**Extract to read:**
───

Modeste Demers answered the missionary call to Oregon in 1838, just two years after his ordination as a Roman Catholic priest in his native Quebec. In July 1838, Demers departed his Red River (Manitoba) post with the newly appointed Vicar General François Norbert Blanchet on the annual Hudson’s Bay Company brigade, arriving the following November at Fort Vancouver. Together, Blanchet and Demers established the first Catholic missions in the Pacific Northwest.
Demers devoted much of his time and energy to evangelizing Native Americans throughout the Oregon Country, which at that time covered a wide territory encompassing the states of Washington, Oregon, Idaho, and parts of British Columbia, Montana, and Wyoming. He traveled as far north as Alaska and was the first Catholic priest known to many Pacific Northwest Native tribes. Demers and Blanchet based their early missions at fur trade posts and settlements where they could reach local Indians and others who traveled to see the “blackrobes,” a term referring to the priests' clerical garb, which they wore at all times as a mark of distinction.

───

**Supplied information:**

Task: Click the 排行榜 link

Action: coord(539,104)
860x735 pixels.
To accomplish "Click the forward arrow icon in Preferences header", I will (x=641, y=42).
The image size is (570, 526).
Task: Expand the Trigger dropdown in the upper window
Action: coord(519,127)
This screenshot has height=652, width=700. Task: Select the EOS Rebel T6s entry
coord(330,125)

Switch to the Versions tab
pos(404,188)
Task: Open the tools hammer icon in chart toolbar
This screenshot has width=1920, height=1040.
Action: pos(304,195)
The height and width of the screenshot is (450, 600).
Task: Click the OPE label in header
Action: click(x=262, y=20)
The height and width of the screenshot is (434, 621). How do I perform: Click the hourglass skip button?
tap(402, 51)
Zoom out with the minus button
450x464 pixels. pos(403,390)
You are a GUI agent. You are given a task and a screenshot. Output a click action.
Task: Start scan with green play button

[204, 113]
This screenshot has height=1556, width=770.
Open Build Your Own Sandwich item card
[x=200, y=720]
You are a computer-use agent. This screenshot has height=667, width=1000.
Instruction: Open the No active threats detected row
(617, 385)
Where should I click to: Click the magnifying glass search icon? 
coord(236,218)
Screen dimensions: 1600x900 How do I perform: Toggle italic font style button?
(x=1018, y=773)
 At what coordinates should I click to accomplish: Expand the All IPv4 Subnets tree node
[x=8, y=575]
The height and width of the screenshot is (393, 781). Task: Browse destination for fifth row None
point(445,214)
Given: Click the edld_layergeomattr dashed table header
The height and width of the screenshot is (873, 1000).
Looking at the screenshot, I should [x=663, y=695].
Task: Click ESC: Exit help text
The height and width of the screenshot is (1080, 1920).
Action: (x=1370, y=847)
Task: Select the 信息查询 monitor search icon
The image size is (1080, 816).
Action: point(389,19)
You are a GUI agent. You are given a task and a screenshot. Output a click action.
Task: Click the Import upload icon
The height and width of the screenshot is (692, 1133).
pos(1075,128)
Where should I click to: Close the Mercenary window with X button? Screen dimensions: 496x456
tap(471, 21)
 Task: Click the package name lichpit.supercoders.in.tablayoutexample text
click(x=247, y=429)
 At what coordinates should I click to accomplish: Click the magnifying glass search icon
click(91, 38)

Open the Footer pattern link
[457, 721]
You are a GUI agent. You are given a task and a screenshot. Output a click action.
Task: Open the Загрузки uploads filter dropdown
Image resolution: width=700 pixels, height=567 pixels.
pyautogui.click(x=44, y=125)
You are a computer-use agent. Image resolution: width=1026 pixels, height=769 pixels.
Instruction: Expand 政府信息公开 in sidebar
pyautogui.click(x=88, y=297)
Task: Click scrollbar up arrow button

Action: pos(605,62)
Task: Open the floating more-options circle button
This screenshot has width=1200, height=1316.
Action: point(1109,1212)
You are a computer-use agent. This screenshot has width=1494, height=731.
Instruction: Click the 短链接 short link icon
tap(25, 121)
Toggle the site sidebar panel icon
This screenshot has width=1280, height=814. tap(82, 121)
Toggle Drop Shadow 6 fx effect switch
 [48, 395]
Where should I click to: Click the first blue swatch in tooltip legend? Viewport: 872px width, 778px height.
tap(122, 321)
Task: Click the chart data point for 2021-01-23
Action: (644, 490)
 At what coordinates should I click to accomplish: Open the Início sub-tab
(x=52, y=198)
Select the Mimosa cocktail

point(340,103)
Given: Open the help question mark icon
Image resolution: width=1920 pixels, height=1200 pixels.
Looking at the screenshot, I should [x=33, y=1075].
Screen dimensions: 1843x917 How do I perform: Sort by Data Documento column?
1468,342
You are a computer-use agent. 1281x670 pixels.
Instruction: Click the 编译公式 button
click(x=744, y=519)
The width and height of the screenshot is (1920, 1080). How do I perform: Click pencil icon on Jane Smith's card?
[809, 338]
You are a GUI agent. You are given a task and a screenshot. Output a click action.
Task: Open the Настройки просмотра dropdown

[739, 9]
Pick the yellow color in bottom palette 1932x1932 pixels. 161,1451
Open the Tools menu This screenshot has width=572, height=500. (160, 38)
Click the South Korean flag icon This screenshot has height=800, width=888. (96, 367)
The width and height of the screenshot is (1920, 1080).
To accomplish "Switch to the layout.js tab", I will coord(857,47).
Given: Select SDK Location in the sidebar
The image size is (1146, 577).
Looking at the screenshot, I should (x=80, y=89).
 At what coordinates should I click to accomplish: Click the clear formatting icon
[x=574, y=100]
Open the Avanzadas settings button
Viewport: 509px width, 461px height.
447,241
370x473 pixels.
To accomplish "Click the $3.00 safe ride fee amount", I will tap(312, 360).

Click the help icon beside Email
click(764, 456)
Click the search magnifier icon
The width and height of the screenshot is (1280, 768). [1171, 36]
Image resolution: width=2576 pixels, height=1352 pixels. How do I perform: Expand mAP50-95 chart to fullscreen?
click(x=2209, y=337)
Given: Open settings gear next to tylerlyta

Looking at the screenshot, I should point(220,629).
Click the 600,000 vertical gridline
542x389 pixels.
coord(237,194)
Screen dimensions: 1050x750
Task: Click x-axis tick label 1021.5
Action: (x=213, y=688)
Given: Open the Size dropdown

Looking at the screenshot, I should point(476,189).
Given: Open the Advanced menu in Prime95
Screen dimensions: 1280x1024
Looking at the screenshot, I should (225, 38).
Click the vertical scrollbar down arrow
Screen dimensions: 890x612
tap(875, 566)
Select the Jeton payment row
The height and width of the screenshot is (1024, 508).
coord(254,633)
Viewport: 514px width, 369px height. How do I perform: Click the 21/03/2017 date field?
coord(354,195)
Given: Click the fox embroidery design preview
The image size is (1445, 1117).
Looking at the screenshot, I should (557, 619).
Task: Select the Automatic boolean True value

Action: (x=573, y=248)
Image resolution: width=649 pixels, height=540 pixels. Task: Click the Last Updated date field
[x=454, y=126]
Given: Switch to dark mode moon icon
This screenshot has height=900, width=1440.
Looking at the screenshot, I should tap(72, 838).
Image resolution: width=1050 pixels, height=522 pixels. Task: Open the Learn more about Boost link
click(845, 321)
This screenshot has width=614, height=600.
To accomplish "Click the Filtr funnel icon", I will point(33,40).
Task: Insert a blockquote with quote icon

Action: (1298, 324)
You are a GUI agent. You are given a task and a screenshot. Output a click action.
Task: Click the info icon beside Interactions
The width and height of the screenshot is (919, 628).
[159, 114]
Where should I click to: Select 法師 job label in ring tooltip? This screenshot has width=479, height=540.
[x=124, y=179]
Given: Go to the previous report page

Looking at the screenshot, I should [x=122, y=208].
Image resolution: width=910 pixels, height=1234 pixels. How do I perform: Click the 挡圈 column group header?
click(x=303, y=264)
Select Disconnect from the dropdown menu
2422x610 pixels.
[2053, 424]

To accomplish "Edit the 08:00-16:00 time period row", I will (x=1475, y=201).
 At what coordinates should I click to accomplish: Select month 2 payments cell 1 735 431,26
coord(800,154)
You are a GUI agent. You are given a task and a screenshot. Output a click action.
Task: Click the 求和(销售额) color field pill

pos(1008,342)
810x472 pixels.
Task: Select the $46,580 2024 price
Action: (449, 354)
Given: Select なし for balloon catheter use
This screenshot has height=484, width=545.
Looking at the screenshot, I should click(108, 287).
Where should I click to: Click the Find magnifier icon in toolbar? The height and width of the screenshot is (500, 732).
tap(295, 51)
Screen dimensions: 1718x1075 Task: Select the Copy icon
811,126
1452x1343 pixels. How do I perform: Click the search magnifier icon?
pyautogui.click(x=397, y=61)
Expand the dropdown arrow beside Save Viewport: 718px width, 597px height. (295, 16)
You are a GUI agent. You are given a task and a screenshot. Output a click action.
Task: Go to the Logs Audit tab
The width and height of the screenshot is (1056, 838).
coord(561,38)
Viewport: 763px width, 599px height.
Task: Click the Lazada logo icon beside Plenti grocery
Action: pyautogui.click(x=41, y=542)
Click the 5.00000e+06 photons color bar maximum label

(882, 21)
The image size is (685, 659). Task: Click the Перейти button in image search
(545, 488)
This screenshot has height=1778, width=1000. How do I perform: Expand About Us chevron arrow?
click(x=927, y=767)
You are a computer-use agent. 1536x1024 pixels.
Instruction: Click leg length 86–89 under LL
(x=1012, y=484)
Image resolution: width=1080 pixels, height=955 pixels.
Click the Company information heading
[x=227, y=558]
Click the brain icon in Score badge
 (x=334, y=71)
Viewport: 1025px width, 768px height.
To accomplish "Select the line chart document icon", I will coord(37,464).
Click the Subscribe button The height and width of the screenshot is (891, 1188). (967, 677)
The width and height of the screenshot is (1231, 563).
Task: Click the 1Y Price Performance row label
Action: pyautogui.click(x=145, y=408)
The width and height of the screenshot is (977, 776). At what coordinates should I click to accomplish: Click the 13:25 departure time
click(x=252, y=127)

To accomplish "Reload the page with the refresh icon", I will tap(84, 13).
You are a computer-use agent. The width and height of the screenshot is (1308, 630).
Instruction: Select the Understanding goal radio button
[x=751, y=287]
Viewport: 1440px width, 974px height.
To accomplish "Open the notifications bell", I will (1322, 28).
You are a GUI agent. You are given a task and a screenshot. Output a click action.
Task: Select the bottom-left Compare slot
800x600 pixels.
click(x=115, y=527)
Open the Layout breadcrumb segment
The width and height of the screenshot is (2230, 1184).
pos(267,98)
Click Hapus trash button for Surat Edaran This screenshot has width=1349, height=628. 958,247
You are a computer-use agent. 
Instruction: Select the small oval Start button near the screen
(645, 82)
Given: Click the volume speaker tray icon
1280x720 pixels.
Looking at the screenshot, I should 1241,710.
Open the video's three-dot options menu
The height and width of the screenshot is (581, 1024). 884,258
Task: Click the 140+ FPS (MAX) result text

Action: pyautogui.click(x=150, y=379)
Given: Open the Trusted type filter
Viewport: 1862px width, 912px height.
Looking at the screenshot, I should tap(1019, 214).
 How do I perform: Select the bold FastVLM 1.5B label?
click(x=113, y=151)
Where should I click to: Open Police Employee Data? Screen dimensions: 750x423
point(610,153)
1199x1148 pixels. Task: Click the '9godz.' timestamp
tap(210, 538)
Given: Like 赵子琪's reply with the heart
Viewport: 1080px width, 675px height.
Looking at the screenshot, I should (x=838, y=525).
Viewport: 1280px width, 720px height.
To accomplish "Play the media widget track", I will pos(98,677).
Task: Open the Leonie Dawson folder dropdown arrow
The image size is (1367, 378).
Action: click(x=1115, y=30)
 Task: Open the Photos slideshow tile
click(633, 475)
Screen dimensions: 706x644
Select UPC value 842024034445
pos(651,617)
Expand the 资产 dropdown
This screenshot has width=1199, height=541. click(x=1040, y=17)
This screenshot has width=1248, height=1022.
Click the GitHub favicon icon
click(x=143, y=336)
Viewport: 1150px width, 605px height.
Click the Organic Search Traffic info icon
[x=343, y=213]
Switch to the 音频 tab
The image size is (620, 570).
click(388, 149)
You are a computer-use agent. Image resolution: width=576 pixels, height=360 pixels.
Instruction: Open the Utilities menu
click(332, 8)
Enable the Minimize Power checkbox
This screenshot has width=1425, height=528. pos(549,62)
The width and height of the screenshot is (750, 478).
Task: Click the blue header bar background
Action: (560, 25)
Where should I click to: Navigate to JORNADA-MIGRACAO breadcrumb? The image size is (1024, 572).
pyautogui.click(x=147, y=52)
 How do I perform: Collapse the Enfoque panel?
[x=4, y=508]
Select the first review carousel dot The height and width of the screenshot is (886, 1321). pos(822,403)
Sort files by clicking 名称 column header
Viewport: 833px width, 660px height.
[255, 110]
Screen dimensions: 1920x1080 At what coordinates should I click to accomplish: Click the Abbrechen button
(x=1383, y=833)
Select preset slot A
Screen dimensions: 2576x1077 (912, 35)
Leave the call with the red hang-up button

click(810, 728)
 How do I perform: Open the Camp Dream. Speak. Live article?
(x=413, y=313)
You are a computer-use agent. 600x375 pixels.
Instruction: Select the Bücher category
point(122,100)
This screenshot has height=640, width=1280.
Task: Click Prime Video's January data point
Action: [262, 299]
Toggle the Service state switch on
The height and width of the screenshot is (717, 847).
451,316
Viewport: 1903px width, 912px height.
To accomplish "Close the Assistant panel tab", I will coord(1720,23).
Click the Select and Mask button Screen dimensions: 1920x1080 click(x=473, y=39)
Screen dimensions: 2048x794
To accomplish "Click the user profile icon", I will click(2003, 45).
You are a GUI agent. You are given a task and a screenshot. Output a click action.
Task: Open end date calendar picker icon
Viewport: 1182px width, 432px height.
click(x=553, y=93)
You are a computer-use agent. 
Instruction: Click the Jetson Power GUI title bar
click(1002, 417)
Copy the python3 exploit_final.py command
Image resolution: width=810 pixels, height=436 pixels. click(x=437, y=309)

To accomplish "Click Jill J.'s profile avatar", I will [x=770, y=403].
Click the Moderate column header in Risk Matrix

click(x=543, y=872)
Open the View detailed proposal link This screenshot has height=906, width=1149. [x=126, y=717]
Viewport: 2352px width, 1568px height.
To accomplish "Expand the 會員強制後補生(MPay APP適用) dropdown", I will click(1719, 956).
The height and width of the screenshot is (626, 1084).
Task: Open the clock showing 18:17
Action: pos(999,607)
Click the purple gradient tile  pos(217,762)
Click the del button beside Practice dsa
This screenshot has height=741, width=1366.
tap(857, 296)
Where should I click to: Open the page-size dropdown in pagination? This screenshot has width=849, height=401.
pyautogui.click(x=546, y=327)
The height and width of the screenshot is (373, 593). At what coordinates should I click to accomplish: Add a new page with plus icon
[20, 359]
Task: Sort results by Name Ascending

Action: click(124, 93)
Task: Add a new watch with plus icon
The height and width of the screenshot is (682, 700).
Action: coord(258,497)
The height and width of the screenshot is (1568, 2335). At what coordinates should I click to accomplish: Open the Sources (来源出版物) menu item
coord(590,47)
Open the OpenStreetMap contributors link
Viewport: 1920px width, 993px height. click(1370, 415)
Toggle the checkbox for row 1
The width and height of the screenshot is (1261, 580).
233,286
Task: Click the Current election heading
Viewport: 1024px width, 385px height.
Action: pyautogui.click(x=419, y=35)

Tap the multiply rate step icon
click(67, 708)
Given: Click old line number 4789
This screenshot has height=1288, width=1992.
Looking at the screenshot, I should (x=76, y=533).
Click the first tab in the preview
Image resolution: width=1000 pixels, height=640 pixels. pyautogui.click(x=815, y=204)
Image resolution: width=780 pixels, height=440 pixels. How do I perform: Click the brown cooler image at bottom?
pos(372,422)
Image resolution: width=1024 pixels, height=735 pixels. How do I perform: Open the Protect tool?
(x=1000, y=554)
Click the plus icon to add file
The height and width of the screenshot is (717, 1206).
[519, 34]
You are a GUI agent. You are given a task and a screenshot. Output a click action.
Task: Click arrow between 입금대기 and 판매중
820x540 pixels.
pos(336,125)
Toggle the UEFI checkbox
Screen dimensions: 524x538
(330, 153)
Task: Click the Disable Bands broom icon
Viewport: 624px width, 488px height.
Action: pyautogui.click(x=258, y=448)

───

**Task objective:**
Carry the passage on Modeste Demers and the early Catholic missions in the Pacific Northwest forward from its final sentence. The entries are not needed for what follows.

**Exercise output:**
Demers’s skill as a linguist allowed him to quickly master Chinook Jargon, a trade language understood by most of the region’s Native tribes, and several other Native languages. Within six weeks after arriving in Oregon, Demers could lead religious services in Jargon, and within the first year he produced a dictionary and missionary handbook, consisting of prayers, hymns, and a catechism. All of the region’s Catholic missionaries used these essential tools to communicate with the Indigenous population.
In 1844, Blanchet called Demers to Oregon City (in present-day Clackamas County) to serve as vicar general and oversee missions during Blanchet’s absence. The field had grown to nine missions, eleven churches and chapels, and two schools, all staffed by fifteen priests and six women religious. During Demers’s tenure as vicar general (1844-1847), churches in Oregon City and St. Paul were completed, and the boundary dispute between the United States and Great Britain reached resolution. Demers’s native French had served him well with the fur traders who first settled the area, now his facility with English was called upon to deal with the next wave of settlers coming in to the new U.S. territory.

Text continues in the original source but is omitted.